Since 2020, the Covid-19 pandemic has led to a global increase in the number of people wearing masks to limit the spread of illness. Now, new research co-authored by MIT scholars suggests that, in China at least, wearing masks also influences how people act.
The research, conducted across 10 studies focused on deviant behavior — such as running red lights, violating parking rules, and cheating for money — shows that people wearing masks were less likely to behave deviantly than those who were not wearing them. The researchers say this is not just happenstance, but that in China using masks increases moral awareness and thus spurs some people to be more rule-abiding.
“We found that masks, in China, function as a moral symbol that reduces the wearer’s deviant behavior,” says Jackson Lu, an associate professor at the MIT Sloan School of Management and co-author of a newly published paper detailing the findings.

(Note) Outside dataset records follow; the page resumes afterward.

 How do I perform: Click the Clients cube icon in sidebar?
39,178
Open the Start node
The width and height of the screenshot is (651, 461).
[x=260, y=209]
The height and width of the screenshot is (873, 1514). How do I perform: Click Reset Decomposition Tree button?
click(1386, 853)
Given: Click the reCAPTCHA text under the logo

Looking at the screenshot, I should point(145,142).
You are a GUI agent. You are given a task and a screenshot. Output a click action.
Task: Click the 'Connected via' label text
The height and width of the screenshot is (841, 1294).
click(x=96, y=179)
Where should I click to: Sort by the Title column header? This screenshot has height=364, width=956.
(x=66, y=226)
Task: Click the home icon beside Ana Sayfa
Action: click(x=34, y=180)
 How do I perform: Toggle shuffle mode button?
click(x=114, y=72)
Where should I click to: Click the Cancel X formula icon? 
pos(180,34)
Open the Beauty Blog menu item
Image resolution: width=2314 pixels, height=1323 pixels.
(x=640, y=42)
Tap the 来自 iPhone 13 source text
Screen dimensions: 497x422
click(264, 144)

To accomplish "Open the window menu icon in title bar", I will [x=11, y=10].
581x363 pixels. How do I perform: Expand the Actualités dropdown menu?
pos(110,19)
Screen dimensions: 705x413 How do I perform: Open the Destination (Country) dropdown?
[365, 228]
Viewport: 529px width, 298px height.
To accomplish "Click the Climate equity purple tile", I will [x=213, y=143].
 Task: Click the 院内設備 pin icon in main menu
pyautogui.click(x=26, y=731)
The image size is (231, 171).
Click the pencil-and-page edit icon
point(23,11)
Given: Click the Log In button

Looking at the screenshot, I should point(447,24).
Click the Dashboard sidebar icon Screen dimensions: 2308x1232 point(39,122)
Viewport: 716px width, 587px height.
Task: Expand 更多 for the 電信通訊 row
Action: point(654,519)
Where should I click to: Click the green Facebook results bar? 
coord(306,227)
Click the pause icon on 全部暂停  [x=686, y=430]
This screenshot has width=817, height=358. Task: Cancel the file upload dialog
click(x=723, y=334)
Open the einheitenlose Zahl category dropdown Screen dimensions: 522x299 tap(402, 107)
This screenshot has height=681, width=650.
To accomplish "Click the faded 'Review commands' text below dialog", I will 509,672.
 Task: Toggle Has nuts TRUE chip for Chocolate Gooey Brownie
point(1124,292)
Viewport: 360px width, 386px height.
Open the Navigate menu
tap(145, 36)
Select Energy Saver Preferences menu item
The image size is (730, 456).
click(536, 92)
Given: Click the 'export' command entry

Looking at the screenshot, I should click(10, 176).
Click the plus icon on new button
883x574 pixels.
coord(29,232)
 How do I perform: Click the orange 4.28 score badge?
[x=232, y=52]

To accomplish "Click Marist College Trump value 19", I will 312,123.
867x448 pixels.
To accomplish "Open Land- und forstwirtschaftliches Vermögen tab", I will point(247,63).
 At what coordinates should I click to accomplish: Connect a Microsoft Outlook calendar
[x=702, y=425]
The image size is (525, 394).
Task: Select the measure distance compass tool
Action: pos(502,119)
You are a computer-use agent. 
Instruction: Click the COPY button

As Lu and his co-authors note, a variety of factors, not just masks, can influence behavior. Overall, they estimate, mask-wearing accounts for about 4 percent of the variance in deviant behavior they observed, when comparing those wearing masks to those not wearing them.
“Mask-wearing explains a meaningful but reasonable proportion of the variance,” Lu says, adding: “We’re talking about likelihoods here.”
The paper, “Masks as a Moral Symbol: Masks Reduce Wearers’ Deviant Behavior in China During COVID-19,” appears today in Proceedings of the National Academy of Sciences. The authors are Lu, who is the Sloan School Career Development Associate Professor of Work and Organization Studies; Lesley Luyang Song, a PhD student in marketing at Tsinghua University in China; Yuhuang Zheng, an associate professor of marketing at Tsinghua University; and Laura Changlan Wang, a PhD student at the MIT Sloan School of Management.